UN SIMPLE DECOMPTE DE POINTS

Douze jurys ont été en effet constitués pour statuer sur les dossiers durant deux jours et procéder, le 3ème jour, aux délibérations. Les jurys n'ont fait que le décompte des documents qu'ils avaient dans les dossiers, juste en chiffres pas en manuscrits. L'aptitude a été ainsi écrasée par de fausses preuves scientifiques.

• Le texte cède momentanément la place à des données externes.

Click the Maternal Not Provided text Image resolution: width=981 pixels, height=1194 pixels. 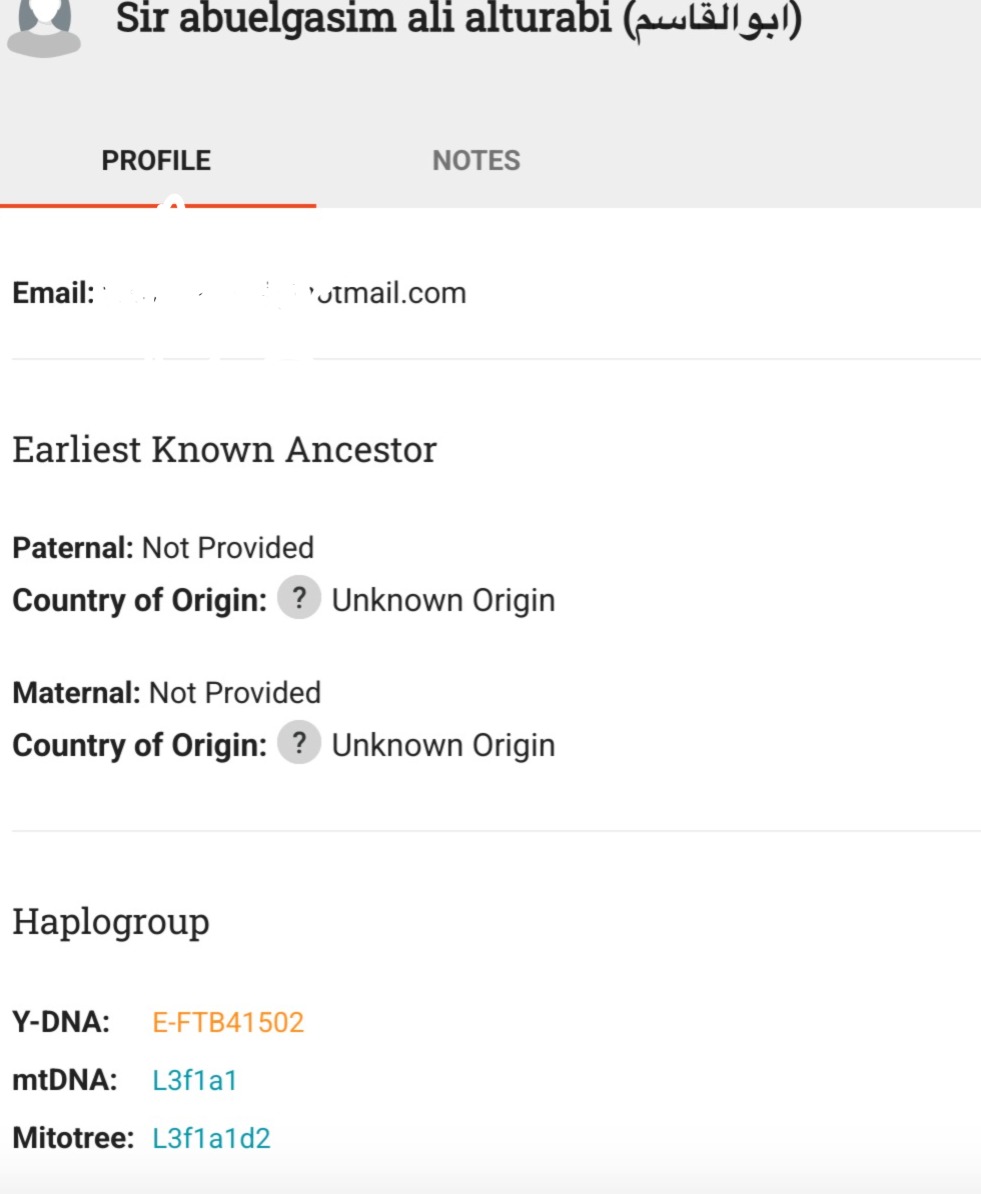pyautogui.click(x=235, y=693)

Il faut reconnaître que l'arrêté codifiant ce concours a été signé pour des raisons de paix sociale. Les ministres l'avaient fait lorsque le secteur de la santé était en pleine tourmente, quand les syndicats déclaraient le secteur en grève tournante et les patients étaient pris en otage. Il est d'ailleurs affirmé au niveau des tutelles que l'arrêté a été fortement inspiré par les membres du syndicat des enseignants hospitalo-universitaires et a reçu l'aval des doyens pour être enregistré par les directeurs des ressources humaines des deux ministères. Il semble ainsi que c'est au nom de « la continuité pour préserver la stabilité et la paix sociale » que les ministres actuellement en poste ont eux aussi entériné l'arrêté. L'on apprend en effet que Mebarki et Boudiaf ont refusé tous deux d'y toucher, même s'ils ont reconnu, selon des sources qui leur sont proches, que certains articles sont aberrants.

L'examen des dossiers a eu lieu entre le 15 et le 30 mai dernier. Il a concerné 323 candidats. 150 d'entre eux se sentent lésés depuis l'annonce des résultats. L'arrêté d'ouverture du concours ne prévoit aucun statut de recours. Eux, ils appellent carrément à l'annulation des résultats.

Une fois connus, les résultats doivent être rendus officiellement publics. Mais avant, ils seront en principe remis la semaine prochaine aux deux ministres de tutelle « pour lecture et aval». Les affectations seront remises en plénière en présence de tous les concernés, en tenant compte « de l'ordre de mérite dans le choix des postes à pourvoir».